En la educación, siempre inclinada a hacer lo simple complicado y a crear nuevas exigencias burocráticas, la virtualidad conspira contra la creatividad docente, el tiempo de estudio, el diálogo con el alumno y hasta la originalidad discursiva. Hoy, por ejemplo, cualquier profesor o investigador universitario –si quiere figurar en el circuito académico– debe cargar toda su trayectoria (y actualizarla constantemente) en un sistema informático que se llama CVar. No importan los tecnicismos. Importa decir que completar esos formularios exige una destreza informática que no es para principiantes. Exige, además, una dedicación de tiempo y de energía que el docente resta a las cosas importantes para cedérselo a la burocracia digital. Un profesor que no sabe subir datos a las planillas Excel se convierte en un paria. No importa que sepa transmitir en sus estudiantes la pasión por la filosofía, las letras o la historia. El sistema está hecho para que se destaquen los más ágiles y habilidosos en el uso de programas informáticos (incluso los más pícaros para copiar y pegar), no los más sabios ni los más creativos o estudiosos. Borges, probablemente, hoy quedaría postergado en cualquier universidad por dificultades para cargar sus datos en el CVar o completar, en casilleros predeterminados, los OPA (objetivos pedagógicos anuales).

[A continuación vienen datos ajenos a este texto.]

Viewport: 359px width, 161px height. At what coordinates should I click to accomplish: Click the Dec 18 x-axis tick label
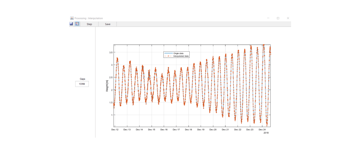tap(188, 130)
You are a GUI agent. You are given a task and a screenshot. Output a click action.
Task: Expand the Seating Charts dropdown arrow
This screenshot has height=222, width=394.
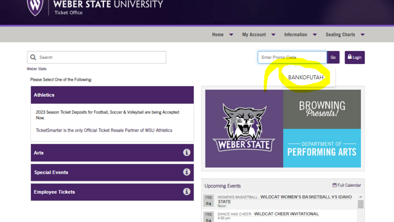tap(363, 35)
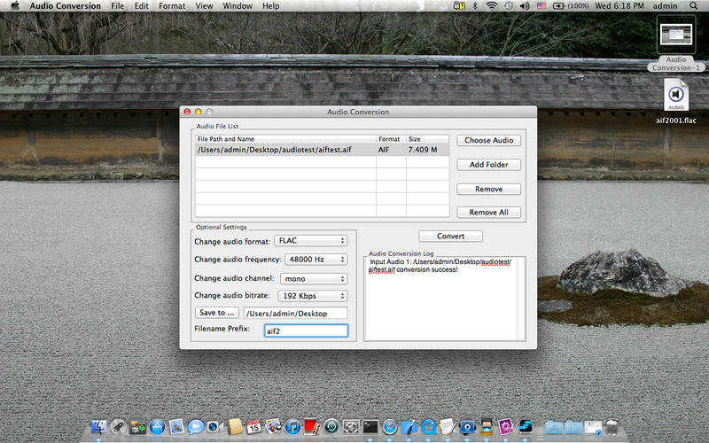The image size is (709, 443).
Task: Open the Bluetooth menu bar icon
Action: point(474,6)
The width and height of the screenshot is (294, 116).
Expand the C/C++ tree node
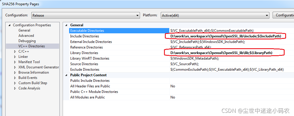(x=15, y=51)
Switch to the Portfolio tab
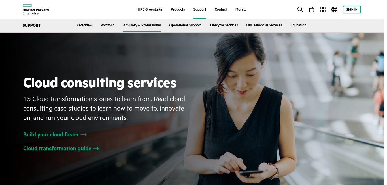 pyautogui.click(x=108, y=25)
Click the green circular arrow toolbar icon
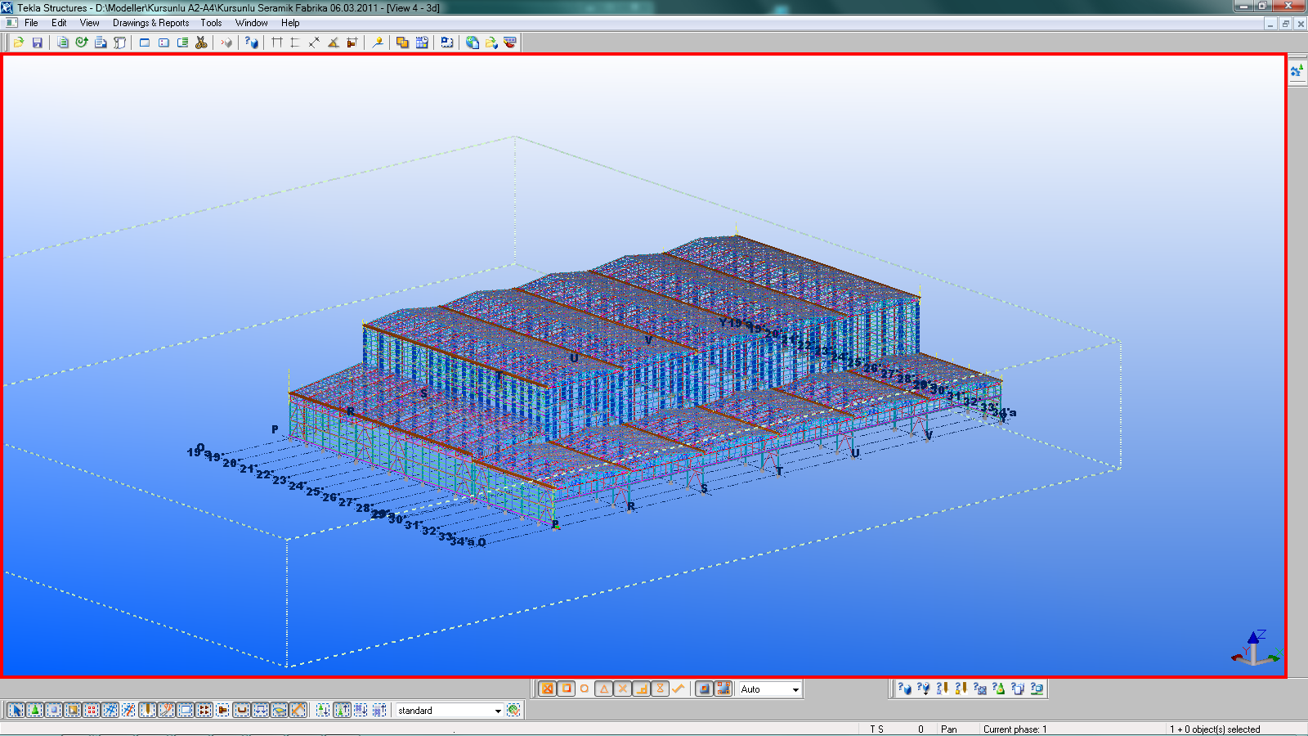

Las siglas, los eufemismos y el lenguaje burocrático son una pasión del sistema educativo, donde está mal visto llamar a las cosas por su nombre.
En todas las actividades debe prestarse una especial atención al “autoritarismo digital”. No se trata de nostalgia por los tiempos manuales, sino de entender que los avances deben ser eso, avances, y no retrocesos disfrazados de modernidad. La telemedicina puede abrir caminos muy interesantes, como los diagnósticos hechos por inteligencia artificial. Pero ¿puede reemplazar el diálogo entre médico y paciente? ¿Puede ocupar el lugar del ateneo y el intercambio de experiencias entre profesionales?
En estos días vimos, con el tema de la vacuna, las dificultades de millones de ciudadanos para sacar turnos a través de una aplicación web. Es cierto que también había una opción telefónica. Pero la burocracia digital ha sido otro de los factores que dificultaron el acceso a la vacuna. Al final, lo que mejor funcionó fue el sistema más antiguo: el acomodo. Entre vacunatorios vip, dificultades para inscribirse y turnos que no llegan, solo cabe la paráfrasis de Atahualpa Yupanqui que hizo Pablo Mendelevich: “Las penas son de nosotros; las vacunas son ajenas”.
Para quejarse por esas penas habrá que bajar una aplicación, crear un usuario y registrar una contraseña, subir copia de DNI en PDF y escanear un formulario para después “exportarlo” en una plataforma 4.0. Eso sí: al final habrá que recurrir al milenario sistema de rezar y esperar a tener suerte. Estamos en el siglo XXI, pero ¿las cosas funcionan mejor o peor? Los ciudadanos saben la respuesta.